Task description:
A verbatim reproduction of every entry is the expected answer.

Provided information:
* * *
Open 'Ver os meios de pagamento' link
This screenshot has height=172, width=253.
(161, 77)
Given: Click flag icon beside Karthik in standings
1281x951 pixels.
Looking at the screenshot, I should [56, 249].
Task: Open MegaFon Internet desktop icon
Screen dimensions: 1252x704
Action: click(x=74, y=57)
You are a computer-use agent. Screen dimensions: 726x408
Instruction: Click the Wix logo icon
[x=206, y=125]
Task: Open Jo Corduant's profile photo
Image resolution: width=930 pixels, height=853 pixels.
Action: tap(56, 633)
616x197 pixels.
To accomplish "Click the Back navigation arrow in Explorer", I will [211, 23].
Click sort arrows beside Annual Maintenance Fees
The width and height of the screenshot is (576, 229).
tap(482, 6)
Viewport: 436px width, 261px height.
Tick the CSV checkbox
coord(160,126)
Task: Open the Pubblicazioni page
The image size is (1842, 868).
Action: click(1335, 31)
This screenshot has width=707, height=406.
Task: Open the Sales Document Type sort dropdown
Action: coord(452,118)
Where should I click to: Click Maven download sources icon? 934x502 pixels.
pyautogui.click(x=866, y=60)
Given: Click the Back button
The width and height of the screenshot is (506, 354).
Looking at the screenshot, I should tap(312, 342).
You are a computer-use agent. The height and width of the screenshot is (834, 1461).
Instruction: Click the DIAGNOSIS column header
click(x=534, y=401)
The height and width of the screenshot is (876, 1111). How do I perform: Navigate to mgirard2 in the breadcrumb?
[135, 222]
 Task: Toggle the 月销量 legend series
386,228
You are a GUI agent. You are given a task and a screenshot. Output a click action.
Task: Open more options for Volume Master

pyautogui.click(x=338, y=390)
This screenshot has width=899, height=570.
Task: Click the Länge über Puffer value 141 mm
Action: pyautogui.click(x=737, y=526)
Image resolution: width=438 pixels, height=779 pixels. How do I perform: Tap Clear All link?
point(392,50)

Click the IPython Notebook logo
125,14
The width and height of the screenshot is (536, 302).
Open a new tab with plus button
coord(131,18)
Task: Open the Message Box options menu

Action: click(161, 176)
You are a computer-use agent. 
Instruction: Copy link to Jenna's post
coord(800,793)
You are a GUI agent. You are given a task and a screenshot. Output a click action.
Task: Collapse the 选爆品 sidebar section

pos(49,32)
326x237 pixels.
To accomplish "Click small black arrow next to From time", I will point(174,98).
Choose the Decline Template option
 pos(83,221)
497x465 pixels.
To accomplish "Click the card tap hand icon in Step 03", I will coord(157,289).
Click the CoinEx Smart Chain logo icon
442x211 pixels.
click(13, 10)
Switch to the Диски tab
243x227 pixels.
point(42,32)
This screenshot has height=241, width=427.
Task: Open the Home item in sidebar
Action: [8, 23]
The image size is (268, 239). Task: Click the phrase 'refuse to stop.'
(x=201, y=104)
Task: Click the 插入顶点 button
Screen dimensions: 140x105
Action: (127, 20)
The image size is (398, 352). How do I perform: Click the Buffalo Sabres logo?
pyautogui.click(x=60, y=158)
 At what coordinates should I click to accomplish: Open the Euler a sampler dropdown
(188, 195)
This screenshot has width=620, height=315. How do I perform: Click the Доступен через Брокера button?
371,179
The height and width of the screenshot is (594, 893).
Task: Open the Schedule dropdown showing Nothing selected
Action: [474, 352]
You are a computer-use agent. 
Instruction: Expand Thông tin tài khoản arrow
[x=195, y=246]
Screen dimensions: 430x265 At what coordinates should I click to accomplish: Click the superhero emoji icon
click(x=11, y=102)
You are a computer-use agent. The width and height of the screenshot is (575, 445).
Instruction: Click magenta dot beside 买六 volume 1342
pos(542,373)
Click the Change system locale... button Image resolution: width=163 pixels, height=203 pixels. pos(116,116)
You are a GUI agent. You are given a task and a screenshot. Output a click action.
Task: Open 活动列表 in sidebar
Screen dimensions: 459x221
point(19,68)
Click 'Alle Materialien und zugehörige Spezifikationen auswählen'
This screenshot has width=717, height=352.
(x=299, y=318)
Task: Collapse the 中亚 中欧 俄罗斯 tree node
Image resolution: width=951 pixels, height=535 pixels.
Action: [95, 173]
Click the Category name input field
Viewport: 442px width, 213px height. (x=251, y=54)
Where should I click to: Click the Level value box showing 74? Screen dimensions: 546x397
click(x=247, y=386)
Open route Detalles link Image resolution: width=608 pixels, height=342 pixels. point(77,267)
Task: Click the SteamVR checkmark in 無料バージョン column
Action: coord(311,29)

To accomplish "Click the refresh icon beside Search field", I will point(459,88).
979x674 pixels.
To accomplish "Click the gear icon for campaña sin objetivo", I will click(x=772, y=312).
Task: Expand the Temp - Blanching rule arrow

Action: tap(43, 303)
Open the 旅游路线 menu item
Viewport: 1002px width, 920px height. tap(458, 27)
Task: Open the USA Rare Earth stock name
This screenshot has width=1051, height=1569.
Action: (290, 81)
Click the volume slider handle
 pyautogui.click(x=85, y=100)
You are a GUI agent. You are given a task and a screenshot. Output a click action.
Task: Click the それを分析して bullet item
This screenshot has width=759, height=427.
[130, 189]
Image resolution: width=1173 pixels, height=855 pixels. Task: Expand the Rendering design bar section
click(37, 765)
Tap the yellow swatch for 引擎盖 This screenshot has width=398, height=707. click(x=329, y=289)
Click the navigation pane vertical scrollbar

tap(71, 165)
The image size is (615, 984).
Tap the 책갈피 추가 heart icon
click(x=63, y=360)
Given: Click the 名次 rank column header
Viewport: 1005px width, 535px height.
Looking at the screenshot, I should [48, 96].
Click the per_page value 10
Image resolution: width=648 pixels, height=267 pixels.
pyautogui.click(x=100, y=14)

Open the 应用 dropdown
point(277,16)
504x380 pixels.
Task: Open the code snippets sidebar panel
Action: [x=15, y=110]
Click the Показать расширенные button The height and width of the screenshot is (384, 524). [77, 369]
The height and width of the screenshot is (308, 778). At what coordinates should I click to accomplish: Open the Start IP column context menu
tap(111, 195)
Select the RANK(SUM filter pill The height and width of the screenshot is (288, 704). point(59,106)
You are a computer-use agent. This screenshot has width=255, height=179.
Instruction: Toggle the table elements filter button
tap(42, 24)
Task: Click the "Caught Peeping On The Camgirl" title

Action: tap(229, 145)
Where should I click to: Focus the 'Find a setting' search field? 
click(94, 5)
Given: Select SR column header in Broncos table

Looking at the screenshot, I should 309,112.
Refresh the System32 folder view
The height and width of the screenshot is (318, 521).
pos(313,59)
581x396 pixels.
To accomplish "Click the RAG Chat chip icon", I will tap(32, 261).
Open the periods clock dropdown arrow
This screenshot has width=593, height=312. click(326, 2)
* * *
Exercise answer:
Open 'Ver os meios de pagamento' link
This screenshot has height=172, width=253.
(161, 77)
Given: Click flag icon beside Karthik in standings
1281x951 pixels.
Looking at the screenshot, I should [56, 249].
Task: Open MegaFon Internet desktop icon
Screen dimensions: 1252x704
Action: click(x=74, y=57)
You are a computer-use agent. Screen dimensions: 726x408
Instruction: Click the Wix logo icon
[x=206, y=125]
Task: Open Jo Corduant's profile photo
Image resolution: width=930 pixels, height=853 pixels.
Action: tap(56, 633)
616x197 pixels.
To accomplish "Click the Back navigation arrow in Explorer", I will [211, 23].
Click sort arrows beside Annual Maintenance Fees
The width and height of the screenshot is (576, 229).
tap(482, 6)
Viewport: 436px width, 261px height.
Tick the CSV checkbox
coord(160,126)
Task: Open the Pubblicazioni page
The image size is (1842, 868).
Action: click(1335, 31)
This screenshot has width=707, height=406.
Task: Open the Sales Document Type sort dropdown
Action: coord(452,118)
Where should I click to: Click Maven download sources icon? 934x502 pixels.
pyautogui.click(x=866, y=60)
Given: Click the Back button
The width and height of the screenshot is (506, 354).
Looking at the screenshot, I should tap(312, 342).
You are a computer-use agent. The height and width of the screenshot is (834, 1461).
Instruction: Click the DIAGNOSIS column header
click(x=534, y=401)
The height and width of the screenshot is (876, 1111). How do I perform: Navigate to mgirard2 in the breadcrumb?
[135, 222]
 Task: Toggle the 月销量 legend series
386,228
You are a GUI agent. You are given a task and a screenshot. Output a click action.
Task: Open more options for Volume Master

pyautogui.click(x=338, y=390)
This screenshot has width=899, height=570.
Task: Click the Länge über Puffer value 141 mm
Action: pyautogui.click(x=737, y=526)
Image resolution: width=438 pixels, height=779 pixels. How do I perform: Tap Clear All link?
point(392,50)

Click the IPython Notebook logo
125,14
The width and height of the screenshot is (536, 302).
Open a new tab with plus button
coord(131,18)
Task: Open the Message Box options menu

Action: click(161, 176)
You are a computer-use agent. 
Instruction: Copy link to Jenna's post
coord(800,793)
You are a GUI agent. You are given a task and a screenshot. Output a click action.
Task: Collapse the 选爆品 sidebar section

pos(49,32)
326x237 pixels.
To accomplish "Click small black arrow next to From time", I will point(174,98).
Choose the Decline Template option
 pos(83,221)
497x465 pixels.
To accomplish "Click the card tap hand icon in Step 03", I will coord(157,289).
Click the CoinEx Smart Chain logo icon
442x211 pixels.
click(13, 10)
Switch to the Диски tab
243x227 pixels.
point(42,32)
This screenshot has height=241, width=427.
Task: Open the Home item in sidebar
Action: [8, 23]
The image size is (268, 239). Task: Click the phrase 'refuse to stop.'
(x=201, y=104)
Task: Click the 插入顶点 button
Screen dimensions: 140x105
Action: (127, 20)
The image size is (398, 352). How do I perform: Click the Buffalo Sabres logo?
pyautogui.click(x=60, y=158)
 At what coordinates should I click to accomplish: Open the Euler a sampler dropdown
(188, 195)
This screenshot has width=620, height=315. How do I perform: Click the Доступен через Брокера button?
371,179
The height and width of the screenshot is (594, 893).
Task: Open the Schedule dropdown showing Nothing selected
Action: [474, 352]
You are a computer-use agent. 
Instruction: Expand Thông tin tài khoản arrow
[x=195, y=246]
Screen dimensions: 430x265 At what coordinates should I click to accomplish: Click the superhero emoji icon
click(x=11, y=102)
You are a computer-use agent. The width and height of the screenshot is (575, 445).
Instruction: Click magenta dot beside 买六 volume 1342
pos(542,373)
Click the Change system locale... button Image resolution: width=163 pixels, height=203 pixels. pos(116,116)
You are a GUI agent. You are given a task and a screenshot. Output a click action.
Task: Open 活动列表 in sidebar
Screen dimensions: 459x221
point(19,68)
Click 'Alle Materialien und zugehörige Spezifikationen auswählen'
This screenshot has width=717, height=352.
(x=299, y=318)
Task: Collapse the 中亚 中欧 俄罗斯 tree node
Image resolution: width=951 pixels, height=535 pixels.
Action: [95, 173]
Click the Category name input field
Viewport: 442px width, 213px height. (x=251, y=54)
Where should I click to: Click the Level value box showing 74? Screen dimensions: 546x397
click(x=247, y=386)
Open route Detalles link Image resolution: width=608 pixels, height=342 pixels. point(77,267)
Task: Click the SteamVR checkmark in 無料バージョン column
Action: coord(311,29)

To accomplish "Click the refresh icon beside Search field", I will point(459,88).
979x674 pixels.
To accomplish "Click the gear icon for campaña sin objetivo", I will click(x=772, y=312).
Task: Expand the Temp - Blanching rule arrow

Action: tap(43, 303)
Open the 旅游路线 menu item
Viewport: 1002px width, 920px height. tap(458, 27)
Task: Open the USA Rare Earth stock name
This screenshot has width=1051, height=1569.
Action: (290, 81)
Click the volume slider handle
 pyautogui.click(x=85, y=100)
You are a GUI agent. You are given a task and a screenshot. Output a click action.
Task: Click the それを分析して bullet item
This screenshot has width=759, height=427.
[130, 189]
Image resolution: width=1173 pixels, height=855 pixels. Task: Expand the Rendering design bar section
click(37, 765)
Tap the yellow swatch for 引擎盖 This screenshot has width=398, height=707. click(x=329, y=289)
Click the navigation pane vertical scrollbar

tap(71, 165)
The image size is (615, 984).
Tap the 책갈피 추가 heart icon
click(x=63, y=360)
Given: Click the 名次 rank column header
Viewport: 1005px width, 535px height.
Looking at the screenshot, I should [48, 96].
Click the per_page value 10
Image resolution: width=648 pixels, height=267 pixels.
pyautogui.click(x=100, y=14)

Open the 应用 dropdown
point(277,16)
504x380 pixels.
Task: Open the code snippets sidebar panel
Action: [x=15, y=110]
Click the Показать расширенные button The height and width of the screenshot is (384, 524). [77, 369]
The height and width of the screenshot is (308, 778). At what coordinates should I click to accomplish: Open the Start IP column context menu
tap(111, 195)
Select the RANK(SUM filter pill The height and width of the screenshot is (288, 704). point(59,106)
You are a computer-use agent. This screenshot has width=255, height=179.
Instruction: Toggle the table elements filter button
tap(42, 24)
Task: Click the "Caught Peeping On The Camgirl" title

Action: tap(229, 145)
Where should I click to: Focus the 'Find a setting' search field? 
click(94, 5)
Given: Select SR column header in Broncos table

Looking at the screenshot, I should 309,112.
Refresh the System32 folder view
The height and width of the screenshot is (318, 521).
pos(313,59)
581x396 pixels.
To accomplish "Click the RAG Chat chip icon", I will tap(32, 261).
Open the periods clock dropdown arrow
This screenshot has width=593, height=312. click(326, 2)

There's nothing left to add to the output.